Approximate Reading Time, 3 minutes.
The Vinegar Bible was printed by John Baskett (1664-1742), a man of significant influence in the world of printing. He and his supporters wanted to improve both the quality and the appearance of the Bibles being printed. The idea was to produce a folio edition of the King James Bible that would reflect the decisions made by the original translators that had somehow become lost in the intervening years. This Bible would be a presentation piece for use in churches and the homes of the aristocracy. Some of the obsolete language would be added into a glossary. It was meant to be a very special print run. To this end Baskett had new decorative initials made as well as new engraved plates.
Though Baskett produced one of the most magnificent Bibles ever printed in England, he had a shady business reputation and was often criticized for his business dealings, carrying significant debts, and facing numerous legal challenges. Basketts practices were criticized and condemned, the legal challenges he faced meant that he was often stretched financially, struggling to pay his rent and mortgaging the Bible presses to the hilt. Despite all this, Baskett was successful in many aspects of his printing work. Using the presses in Oxford and London he was able to achieve economies of scale, storing large amounts of printed paper in his London warehouses. He also used local labor, again reducing costs. By 1712, John Baskett was now the Royal Printer to the Queen, and he had successfully negotiated deals with Oxford and Cambridge (the only other two printing houses authorized to print the Bible in England) to operate their printing privileges himself.

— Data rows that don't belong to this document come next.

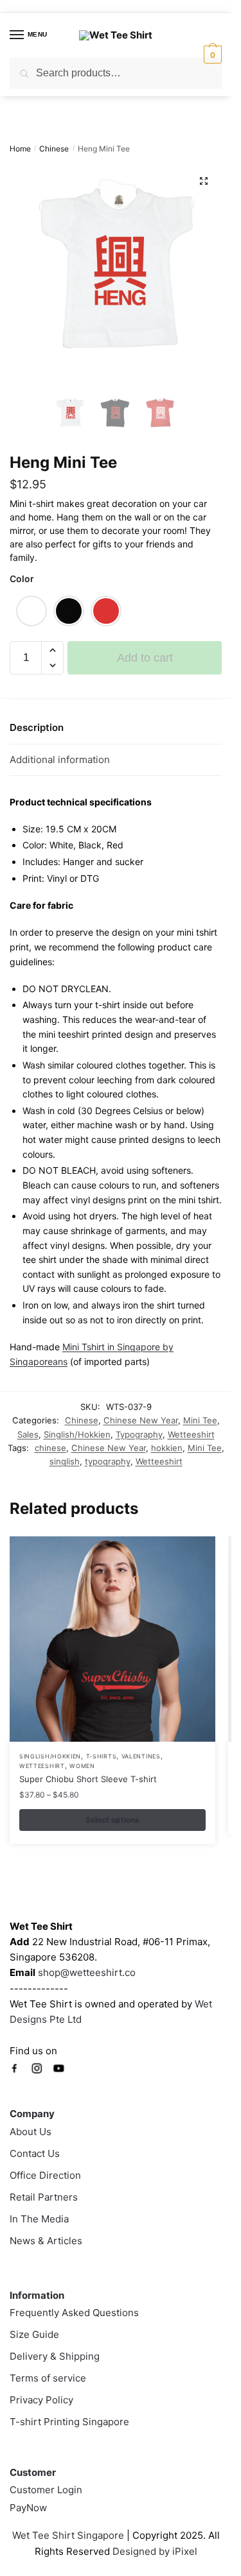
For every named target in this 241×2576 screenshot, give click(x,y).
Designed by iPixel (154, 2551)
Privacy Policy (41, 2400)
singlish (64, 1461)
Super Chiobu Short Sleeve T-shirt (88, 1779)
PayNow (28, 2508)
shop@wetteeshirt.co (87, 1972)
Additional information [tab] (60, 759)
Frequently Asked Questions (74, 2312)
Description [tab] (37, 727)
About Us (30, 2131)
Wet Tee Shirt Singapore (68, 2535)
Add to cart (145, 657)
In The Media (39, 2219)
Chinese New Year (140, 1420)
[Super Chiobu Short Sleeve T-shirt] (112, 1639)
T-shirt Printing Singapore (69, 2422)
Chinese (54, 148)
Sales (28, 1434)
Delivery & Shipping (55, 2356)
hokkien (167, 1448)
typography (107, 1461)
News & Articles (46, 2241)
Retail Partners (44, 2197)
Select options (112, 1820)
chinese (50, 1448)
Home (20, 148)
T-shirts (101, 1756)
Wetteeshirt (191, 1434)
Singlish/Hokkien (77, 1434)
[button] (203, 181)
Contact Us (35, 2153)
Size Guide (34, 2334)
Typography (139, 1434)
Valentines (141, 1756)
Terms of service (48, 2378)
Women (82, 1765)
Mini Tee (200, 1420)
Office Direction (45, 2175)
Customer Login (46, 2490)
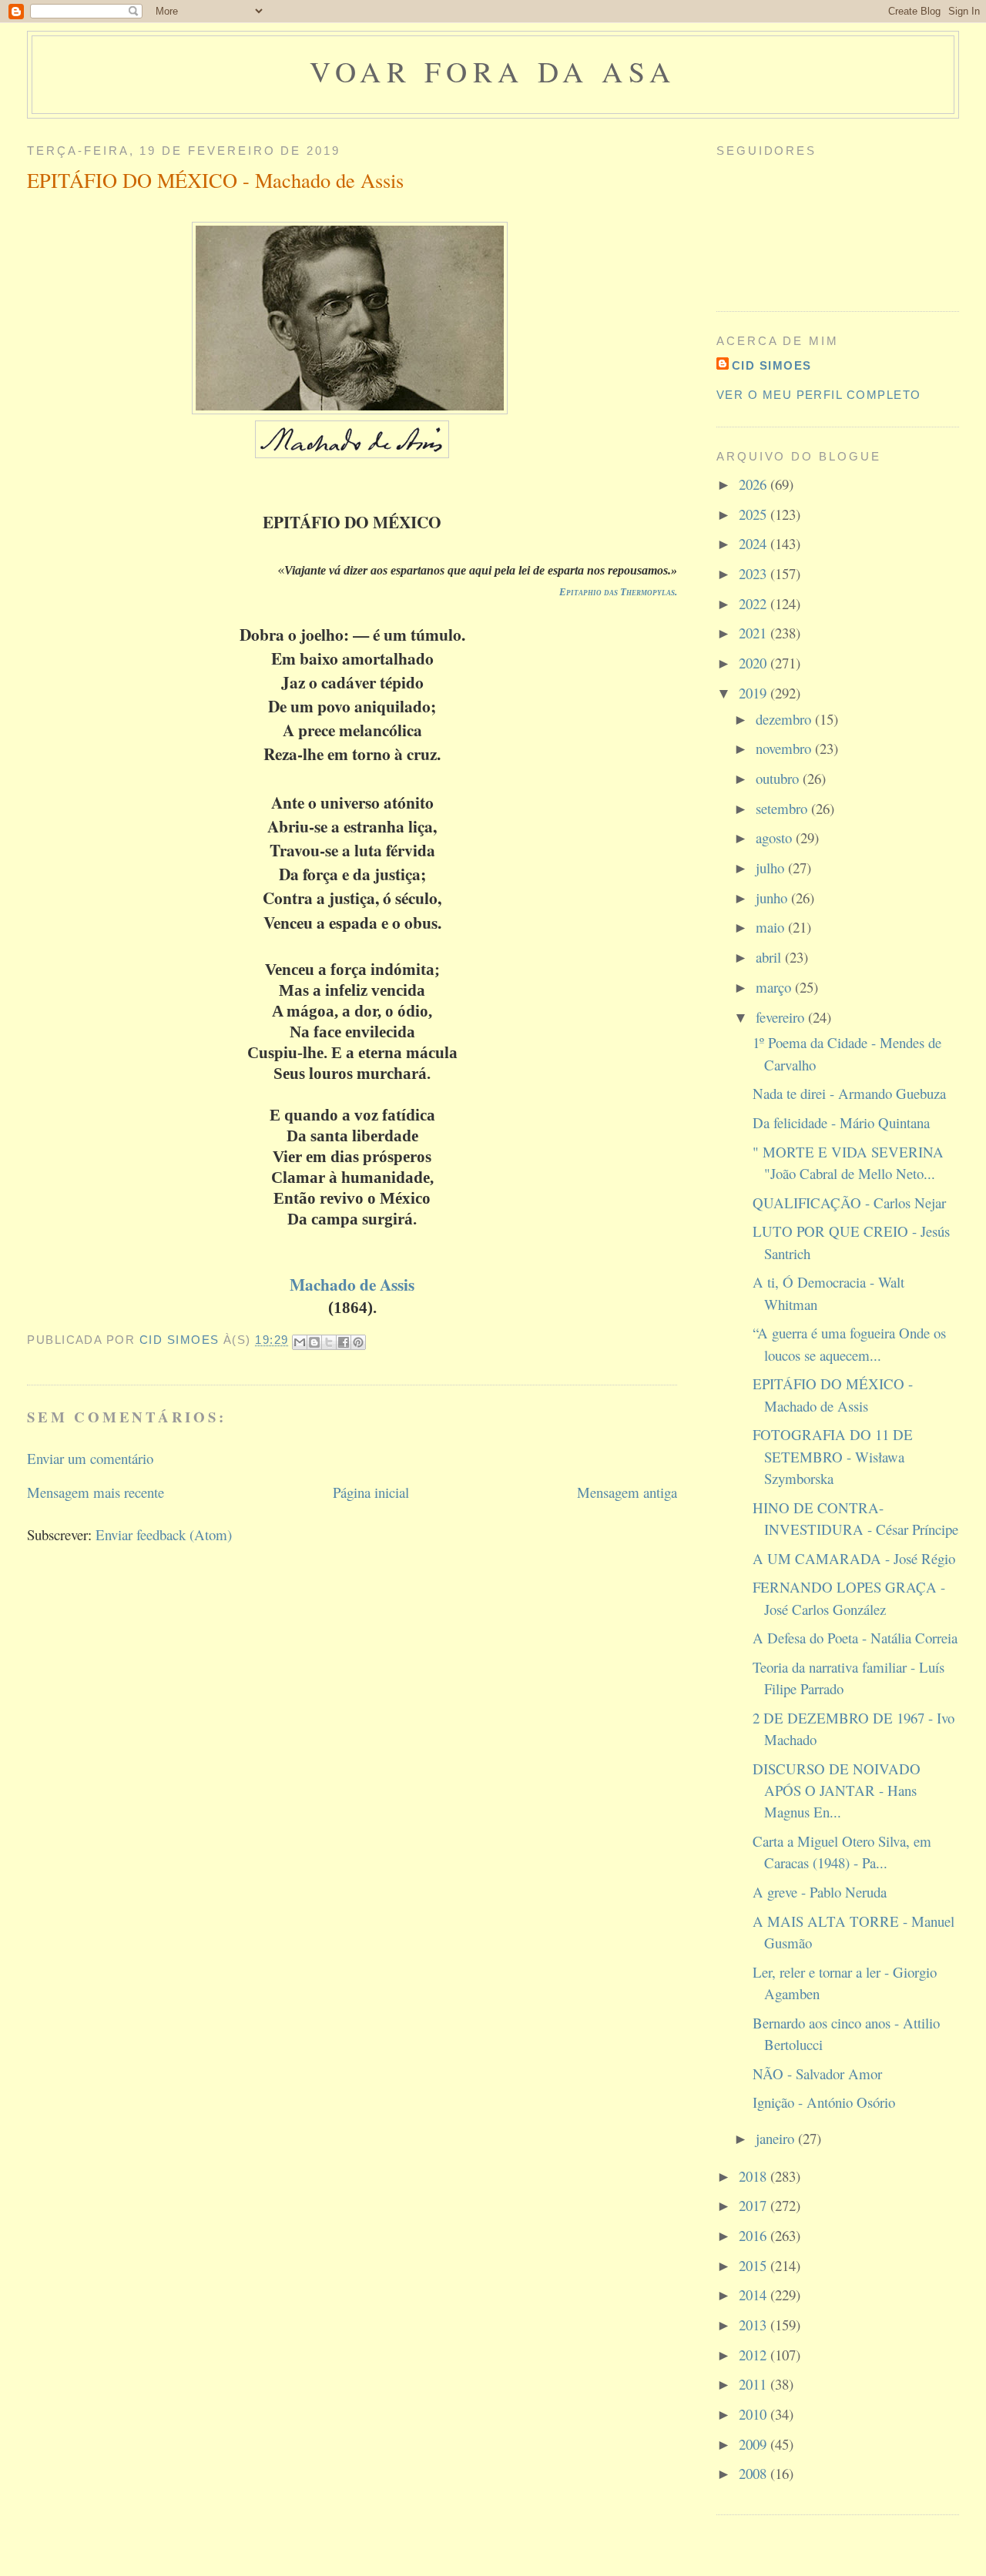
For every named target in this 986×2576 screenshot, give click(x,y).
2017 (754, 2205)
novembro (785, 748)
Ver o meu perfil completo (818, 395)
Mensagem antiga (627, 1492)
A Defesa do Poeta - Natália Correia (855, 1637)
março (775, 987)
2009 (754, 2444)
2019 (754, 692)
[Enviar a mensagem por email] (299, 1342)
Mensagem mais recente (95, 1492)
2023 (754, 573)
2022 (754, 603)
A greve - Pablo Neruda (820, 1891)
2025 (754, 514)
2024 (754, 543)
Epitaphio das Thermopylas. (618, 592)
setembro (783, 808)
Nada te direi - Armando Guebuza (849, 1093)
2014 (754, 2294)
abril (770, 956)
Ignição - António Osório (824, 2102)
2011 (754, 2383)
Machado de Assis (352, 1284)
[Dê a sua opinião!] (314, 1342)
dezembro (785, 719)
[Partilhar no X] (329, 1342)
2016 (754, 2235)
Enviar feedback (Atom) (164, 1534)
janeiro (777, 2138)
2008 (754, 2473)
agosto (776, 837)
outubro (779, 778)
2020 (754, 662)
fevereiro (782, 1017)
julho (772, 867)
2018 (754, 2176)
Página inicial (371, 1492)
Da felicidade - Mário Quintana (841, 1122)
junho (773, 897)
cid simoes (772, 366)
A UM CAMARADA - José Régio (854, 1558)
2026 (754, 484)
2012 (754, 2354)
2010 (754, 2414)
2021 (754, 632)
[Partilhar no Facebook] (343, 1342)
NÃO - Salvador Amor (817, 2073)
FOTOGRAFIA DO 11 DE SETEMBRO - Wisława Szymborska (833, 1456)
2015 (754, 2265)
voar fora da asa (493, 71)
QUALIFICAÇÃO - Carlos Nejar (849, 1202)
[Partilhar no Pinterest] (358, 1342)
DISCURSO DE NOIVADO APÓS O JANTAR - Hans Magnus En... (837, 1790)
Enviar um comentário (90, 1458)
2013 (754, 2324)
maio (772, 926)
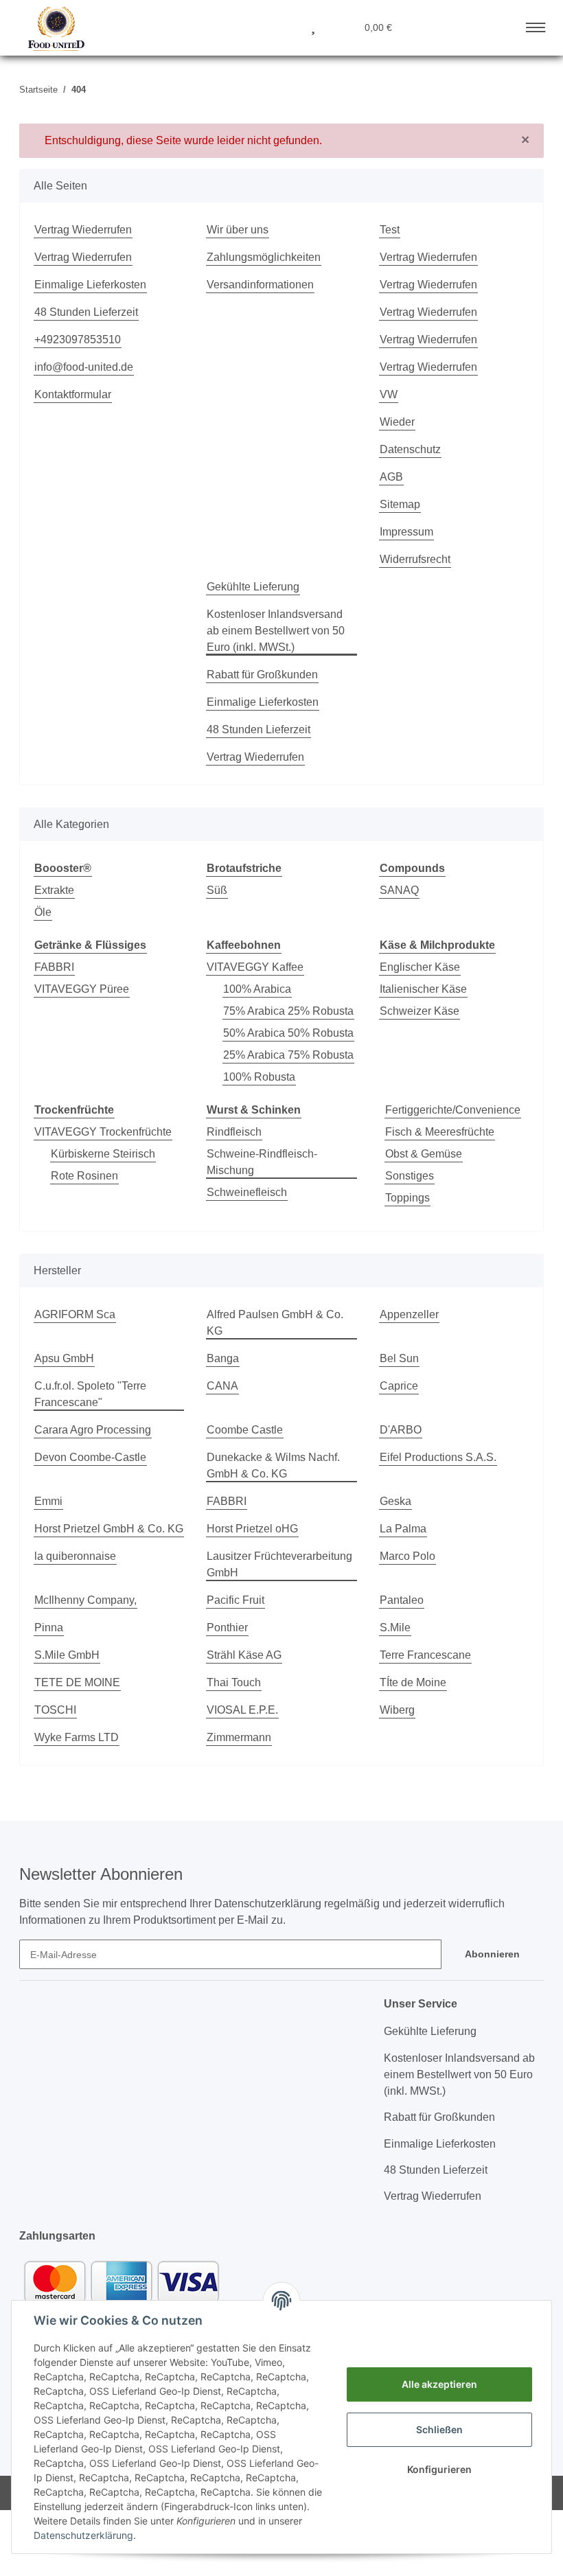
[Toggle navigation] (535, 24)
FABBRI (54, 967)
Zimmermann (239, 1737)
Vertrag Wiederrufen (83, 229)
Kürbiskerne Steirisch (103, 1154)
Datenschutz (410, 449)
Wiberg (397, 1710)
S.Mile (395, 1627)
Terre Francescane (425, 1655)
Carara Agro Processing (92, 1430)
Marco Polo (407, 1556)
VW (389, 394)
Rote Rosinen (84, 1176)
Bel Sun (399, 1358)
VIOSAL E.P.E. (242, 1710)
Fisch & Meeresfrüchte (439, 1132)
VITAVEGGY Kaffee (255, 967)
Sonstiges (409, 1176)
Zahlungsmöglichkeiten (264, 257)
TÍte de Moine (413, 1682)
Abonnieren (492, 1953)
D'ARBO (401, 1430)
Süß (217, 890)
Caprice (399, 1386)
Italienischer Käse (423, 989)
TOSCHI (55, 1710)
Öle (42, 912)
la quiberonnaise (75, 1556)
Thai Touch (234, 1682)
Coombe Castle (245, 1430)
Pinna (48, 1627)
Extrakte (54, 890)
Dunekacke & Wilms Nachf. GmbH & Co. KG (273, 1465)
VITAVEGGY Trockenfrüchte (103, 1132)
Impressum (406, 532)
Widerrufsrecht (415, 559)
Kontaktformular (72, 394)
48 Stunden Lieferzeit (86, 312)
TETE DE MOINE (77, 1682)
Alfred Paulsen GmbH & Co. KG (275, 1323)
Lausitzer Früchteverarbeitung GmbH (279, 1564)
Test (390, 229)
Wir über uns (237, 229)
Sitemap (400, 504)
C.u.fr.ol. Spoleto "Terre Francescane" (90, 1394)
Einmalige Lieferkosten (90, 284)
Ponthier (227, 1627)
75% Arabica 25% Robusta (288, 1011)
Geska (395, 1501)
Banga (223, 1358)
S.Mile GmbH (67, 1655)
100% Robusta (259, 1077)
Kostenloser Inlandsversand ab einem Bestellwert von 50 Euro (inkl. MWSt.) (276, 630)
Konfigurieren (439, 2469)
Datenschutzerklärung (83, 2535)
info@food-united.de (83, 367)
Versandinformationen (260, 284)
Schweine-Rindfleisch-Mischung (262, 1162)
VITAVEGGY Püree (81, 989)
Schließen (439, 2429)
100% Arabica (257, 989)
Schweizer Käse (419, 1011)
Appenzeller (409, 1314)
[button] (246, 26)
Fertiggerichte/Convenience (452, 1110)
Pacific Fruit (235, 1600)
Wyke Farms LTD (76, 1737)
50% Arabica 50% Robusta (288, 1033)
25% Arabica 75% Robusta (288, 1055)
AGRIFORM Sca (74, 1314)
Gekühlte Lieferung (253, 587)
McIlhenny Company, (85, 1600)
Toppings (407, 1198)
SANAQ (399, 890)
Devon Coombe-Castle (90, 1457)
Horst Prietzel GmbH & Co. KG (108, 1528)
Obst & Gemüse (423, 1154)
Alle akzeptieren (439, 2384)
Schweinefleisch (247, 1192)
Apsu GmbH (64, 1358)
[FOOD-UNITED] (51, 29)
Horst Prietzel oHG (252, 1528)
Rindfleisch (234, 1132)
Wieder (397, 422)
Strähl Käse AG (244, 1655)
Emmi (48, 1501)
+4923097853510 (77, 339)
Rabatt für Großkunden (262, 674)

In securing his monopoly on printing Bibles in England, Baskett put an end to the exclusive patent that had been in the Barker family for over 100 years. Baskett achieved success in multiple facets of his printing work. He increased Bible quality and appearance by adding many new engravings and decorated initials. The text is the King James Version of the English Bible and was printed in large folio by John Baskett at Oxford in 1716-17.
The beauty and quality of the Vinegar Bible is truly stunning. With a richly decorated gold gilt spine and numerous engravings throughout, it served as an ideal status symbol for the elite. Baskett’s Vinegar Bible is generally acknowledged as the most magnificent Bible printed in England. The volume is adorned with numerous beautiful engraved head and tailpieces depicting scenes from the Bible – about 60 illustrations altogether.
So why the nickname, the Vinegar Bible?
Once this beautiful Bible made its way into the hands of the clergy, numerous errors and omissions in the text were discovered. When reviewed it was commented that the Bible was a; ‘Baskett-ful of errors’. The quote remains to this day to describe something being full of errors and faults, not fit for purpose; ‘A complete basket case’. The Vinegar Bible gets its name from the most famous of the errors in the 1717 printing. The headline of Luke 20 reads, “the parable of the vinegar” (instead of vineyard).